Abstract
LLM-as-a-Judge frameworks have emerged as scalable alternatives
to human evaluation, with recent work reporting 70-80% agreement
with human evaluators. However, overall agreement can mask systematic
attribute-level misalignment--a critical concern for educational
validity. We investigate this phenomenon in automated essay evaluation
for English language learners, where the assessment quality depends on
the pedagogically appropriate weighting of criteria such as cohesion, syntax,
and conventions. Through systematic evaluation of six LLMs on
1100 ELL essays, we find that even when most models achieve a reasonable
overall quality agreement (ρ = 0.6-0.74), they exhibit severe
attribution biases.
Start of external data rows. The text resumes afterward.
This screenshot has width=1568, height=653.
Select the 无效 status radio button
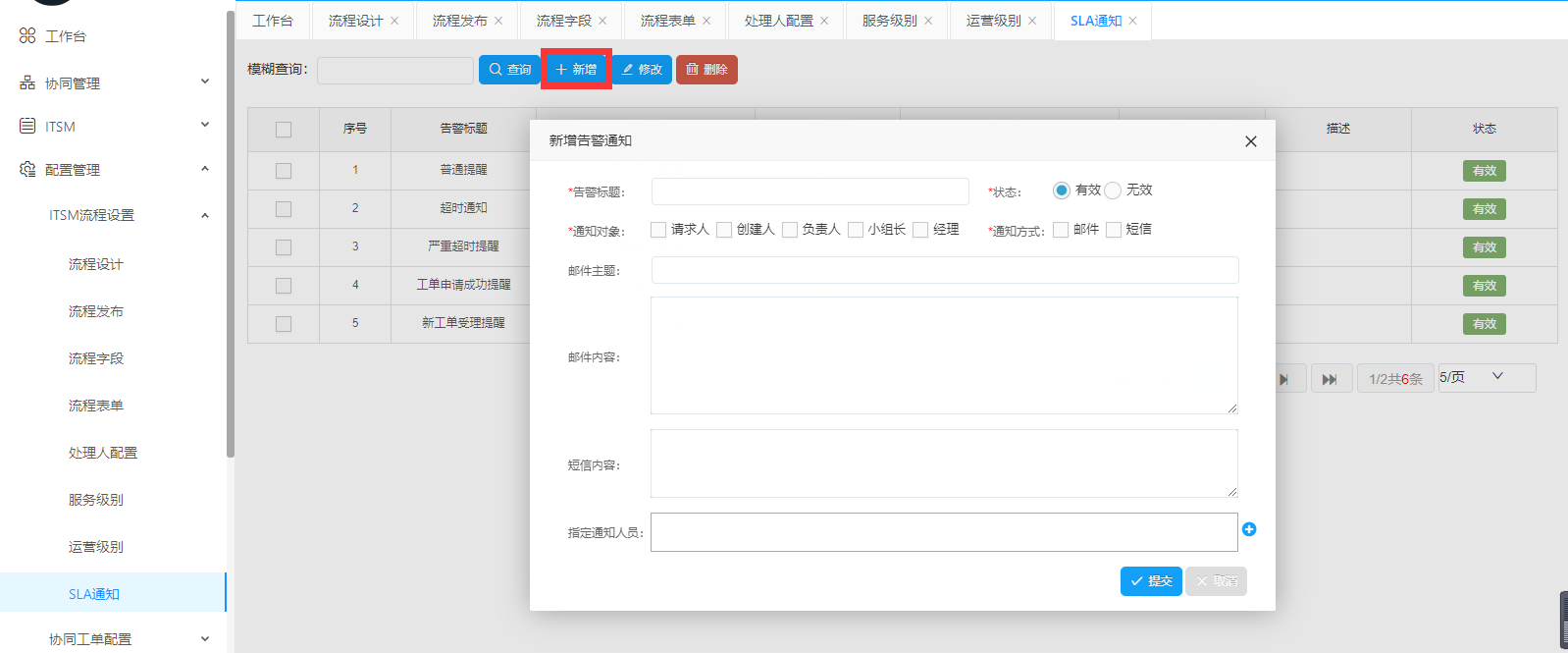point(1113,190)
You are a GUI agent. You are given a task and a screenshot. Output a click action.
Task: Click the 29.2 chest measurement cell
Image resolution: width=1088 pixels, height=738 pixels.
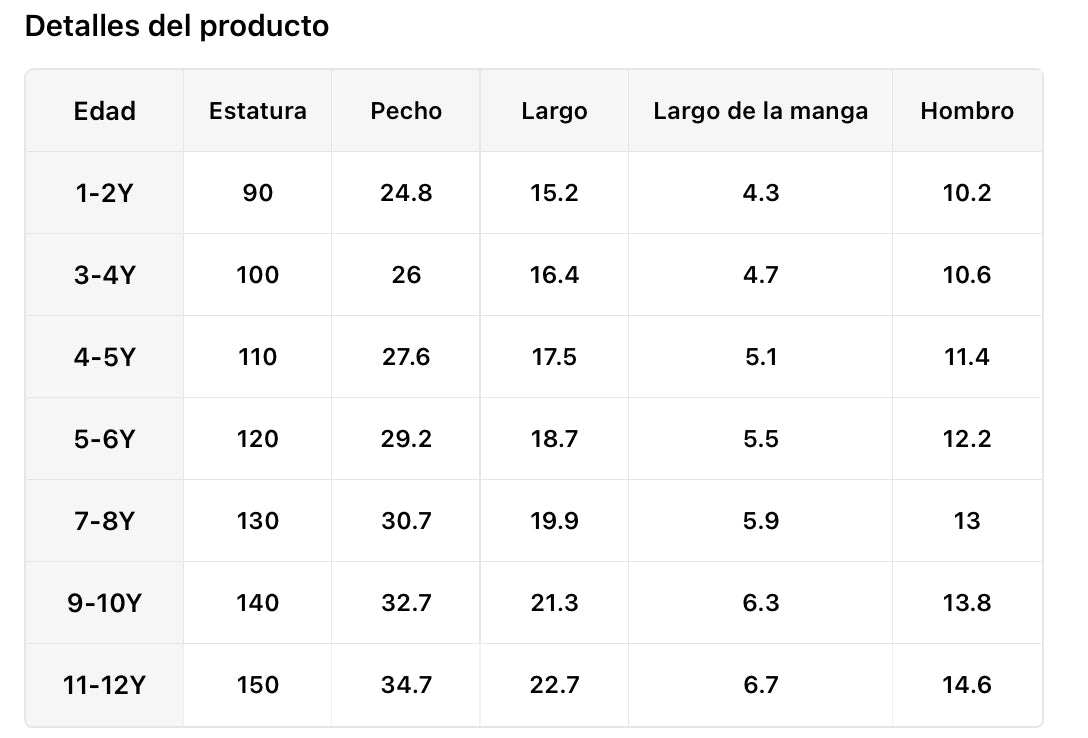point(406,439)
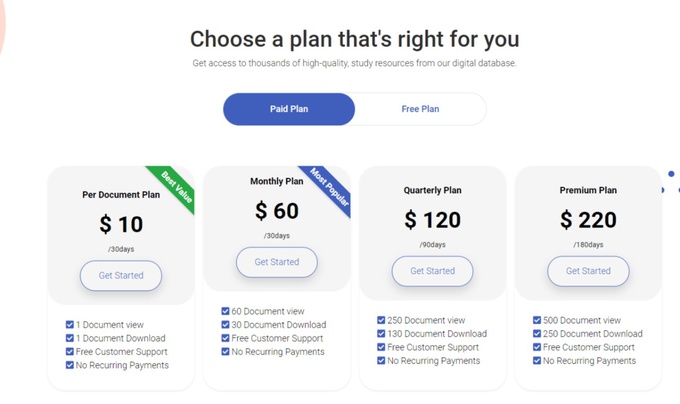
Task: Toggle Premium's 250 Document Download checkbox
Action: pyautogui.click(x=537, y=334)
Direct prompting of LLaMA-3.1-8B reveals 18.8%
syntax underweighting and 18.7% grammar overweighting (11% mean
divergence), systematically showing different associations with linguistic
complexity over surface correctness. To address these misalignments, we
propose knowledge distillation based on LLM reasoning traces with explicit
interpretability mechanisms: attribution weighting and consistency
regularization. Our best interpretability-optimized model (AD) outperforms
direct LLM prompting in both prediction accuracy (Spearman ρ =
0.763 vs 0.51, +50% improvement) and attribution alignment (3.2% vs
11.0% mean divergence, -71% reduction), while being more computationally
efficient. The findings establish knowledge distillation as a superior
method to direct prompting for educational assessment, enabling computationally
efficient, accurate, and evaluation-rubric-aligned automated
feedback for English language learners at scale.